Как это делается, в этом я мог лично убедиться. Однажды я отдыхал на кушетке, когда Тося зашла в аптеку. Я хотел встать.
— Не надо, лежите,— сказала она,— а рядом с вами можно сесть?
— Пожалуйста.
— А вам не скучно без Раички? — Тося посмотрела испытующе на меня,— она же уже давно не была в зоне. Недели две. А что ей, собственно говоря, спешить? На рейде много мужчин.
— Вы так считаете?
— Неужели вы думаете, что ей достаточно проводить с вами одну ночь в месяц? Она девка здоровая и любит мужчин. Я-то знаю ее хорошо.
— Зачем вы мне это говорите?
— А просто так. Только удивляюсь, какие вы, мужчины, доверчивые. Вы, конечно, думаете, что она сохраняет вам верность. Чепуха. На вашем месте я бы не терялась и использовала все возможности.
— Как это понимать?
— Вы, кажется, не маленький и должны знать, о чем я говорю.
Неожиданно она навалилась на меня всем телом, обхватила мою голову руками и стала целовать в губы, работая языком. Я старался освободиться от нее, но это было не так просто. Женщина оказалась сильной, к тому же горела желанием. Началась настоящая французская борьба, в ходе которой Тося старалась опираться на те участки моего тела, которые меньше всего для этого приспособлены. В конце концов я вырвался из ее объятий и выскочил из аптеки.

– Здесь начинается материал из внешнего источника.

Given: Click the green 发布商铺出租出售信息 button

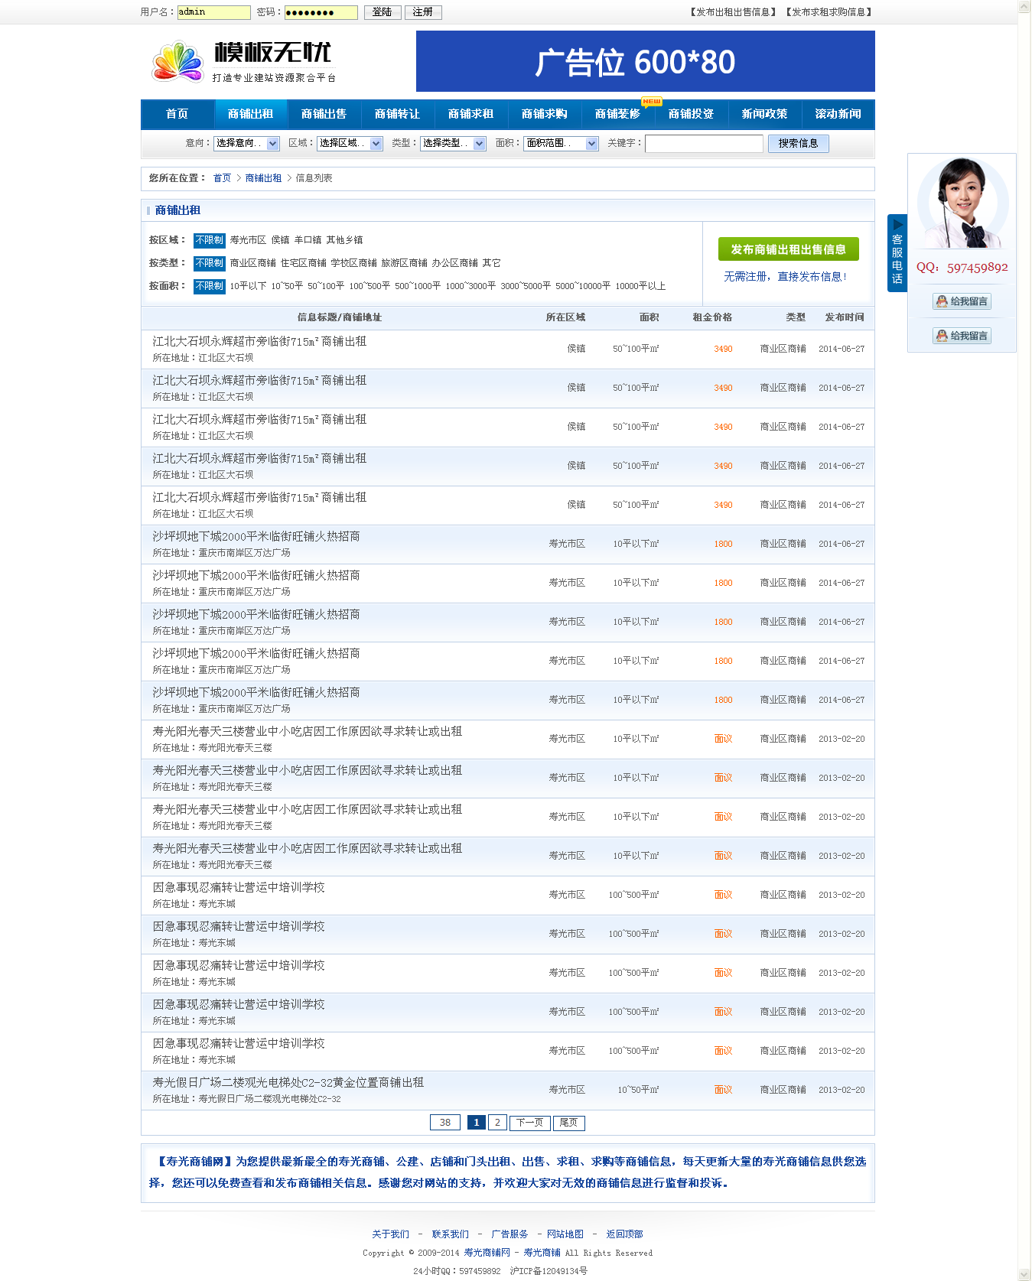Looking at the screenshot, I should coord(788,249).
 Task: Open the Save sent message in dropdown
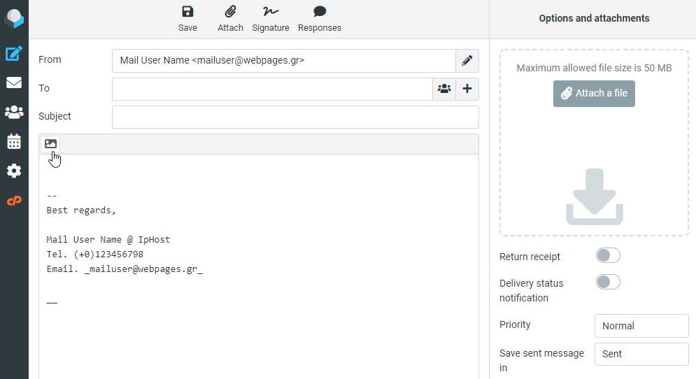[x=641, y=354]
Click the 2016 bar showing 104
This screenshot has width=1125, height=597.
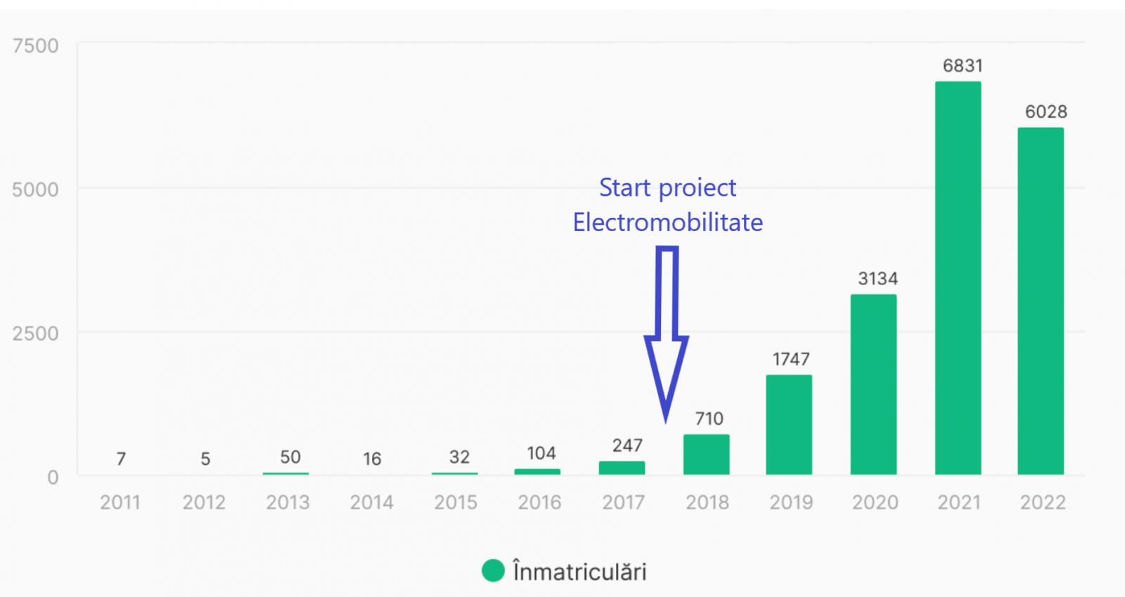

Этот своеобразный эпизод и мое нежелание пользоваться услугами медсестры не очень огорчили ее. Через несколько часов она нашла утешение в объятиях одного из наших больных, который был госпитализирован по поводу рожистого воспаления левой голени, что ему, однако, не помешало заняться любовью.

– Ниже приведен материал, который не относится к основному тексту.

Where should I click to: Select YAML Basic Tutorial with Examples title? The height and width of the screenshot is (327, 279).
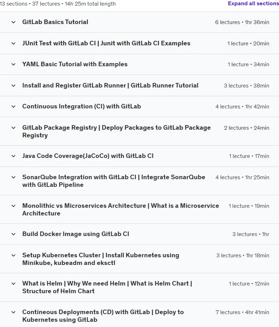pos(75,64)
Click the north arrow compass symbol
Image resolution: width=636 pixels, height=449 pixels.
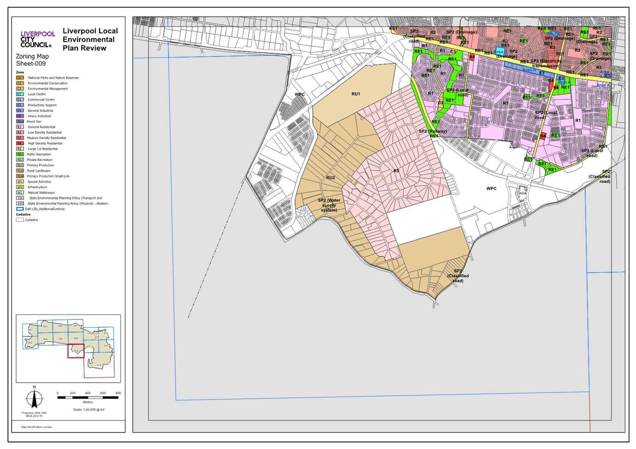pos(34,398)
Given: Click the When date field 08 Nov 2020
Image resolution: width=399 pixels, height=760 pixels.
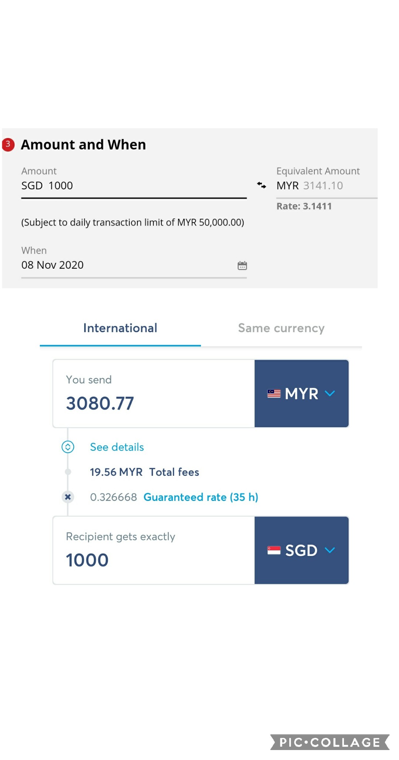Looking at the screenshot, I should tap(134, 265).
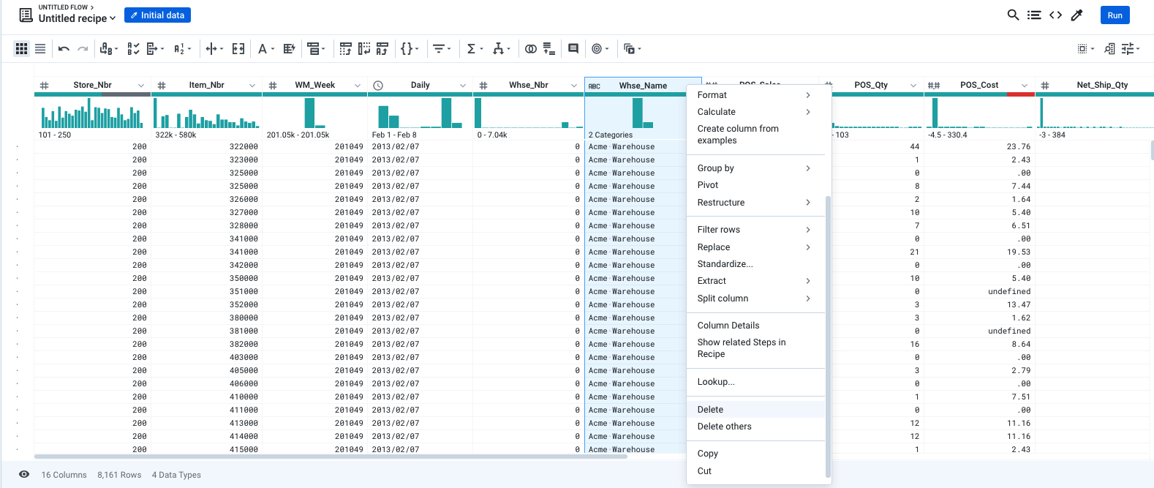Screen dimensions: 1154x488
Task: Click the Initial data button
Action: coord(157,15)
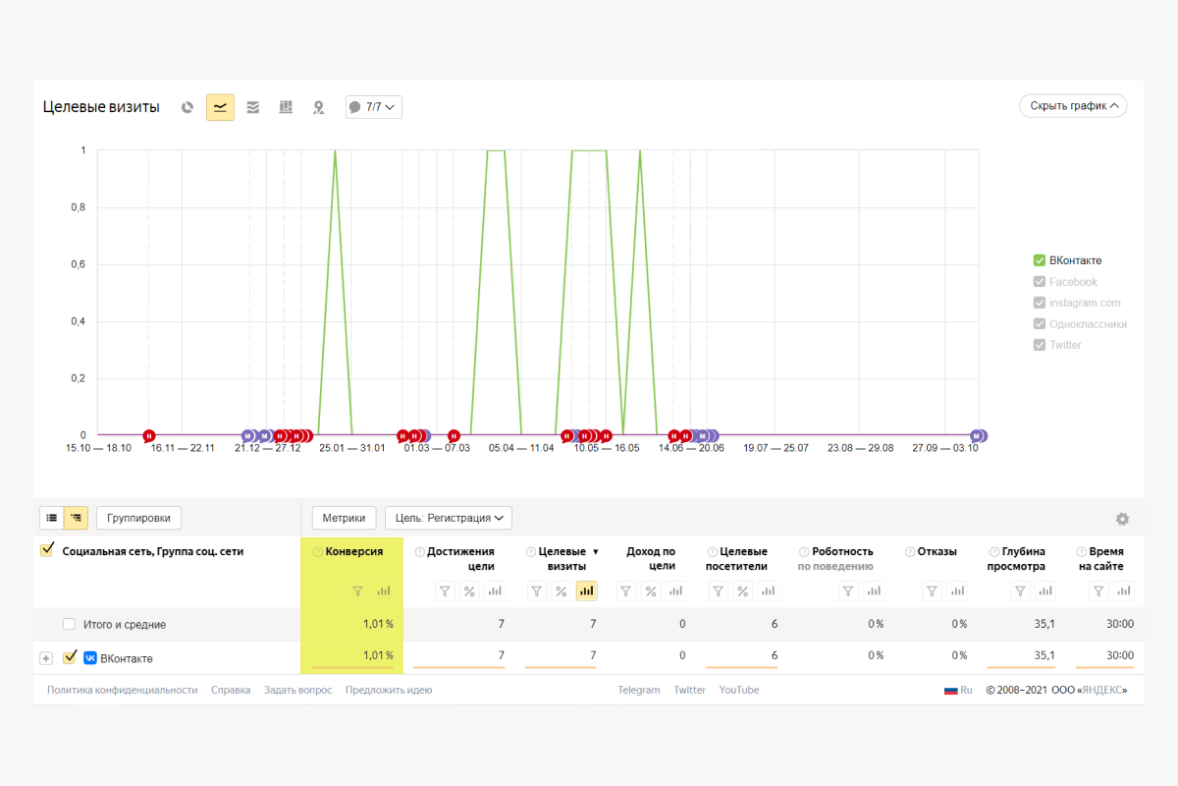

Как врачу, мне было понятно, что Тося страдает нимфоманией — болезненно повышенным половым влечением, и мне осталось только пожалеть ее. «Половой вопрос» в лагерях был кардинально решен в 1948 году. В целях дальнейшего упорядочения режима и изоляции в исправительно-трудовых колониях ОИТК МАССР заключенные женщины отделялись от мужчин, для чего были сформированы специальные женские лагерные подразделения: в ИТК № 1— участок «Новая стройка», ИТК № 2 — участок Старожильск, ИТК №4 — на участке №2 — Ошле. Для производства обысков в военнизированную охрану в качестве стрелков подбирались надзиратели-женщины. Начальникам колоний, под личную ответственность,— в дальнейшем категорически запрещалось совместное размещение женщин с мужчинами и использование заключенных женщин в качестве обслуживающего персонала в мужских зонах (мытье полов, уборка помещений...). Все эти мероприятия предлагалось закончить к 10.3.1948 г.

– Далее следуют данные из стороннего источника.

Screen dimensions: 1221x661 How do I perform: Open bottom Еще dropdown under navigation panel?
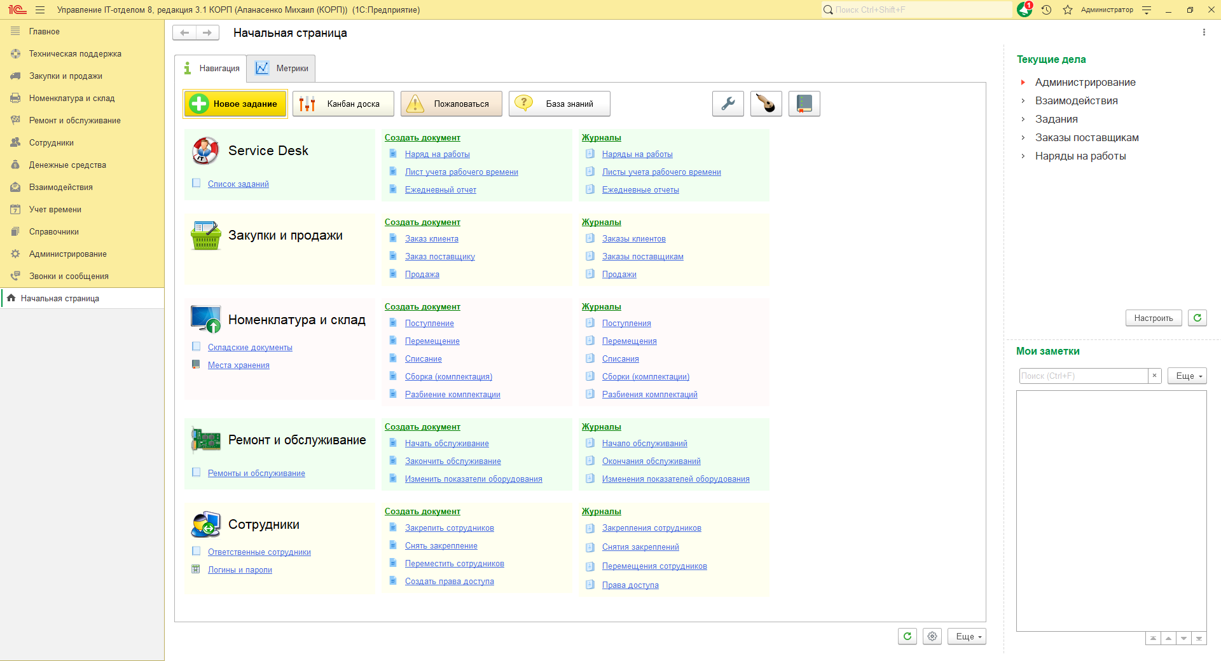click(967, 636)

К сожалению, у Тоси была еще одна страсть, которая в лагере еще менее поощрялась, чем «легкий» флирт. Она любила комбинировать или, говоря точнее, спекулировать, занимала деньги у больных, одалживала понравившиеся ей платья и далеко не всегда возвращала их, перепродавала с выгодой для себя одежду и обувь, торговала больничным имуществом.
Кончилось это тем, что любвеобильную медсестру направили на лесоповал, где ей вместо градусника и ящика с лекарствами вручили пилу и топор. Могло быть и хуже, так как «опер» Иванов уже начал интересоваться коммерческой деятельностью Тоси, но выручила, как всегда, Тамара Владимировна.
Вместо того, чтобы выразить свою благодарность за то, что ее спасли от второго срока, Антонина начала писать доносы чуть ли не на всех медработников стационара. Авторитет нашего шефа, однако, был весьма высоким, и все эти сочинения попадали в корзину для бумаг.
Месяца через полтора Тося обратилась к Тамаре Владимировне вся в слезах и чуть не на коленях стала умолять, чтобы ее перевели вновь на работу в стационар. Она заметно похудела, и от пышнотелости осталось немного.
Наш шеф пожалела ее.
— Ладно,— сказала она,— последний раз прощаю, но в зоне работать не будешь. Пойдешь на участок. На сплаве как раз требуется медсестра.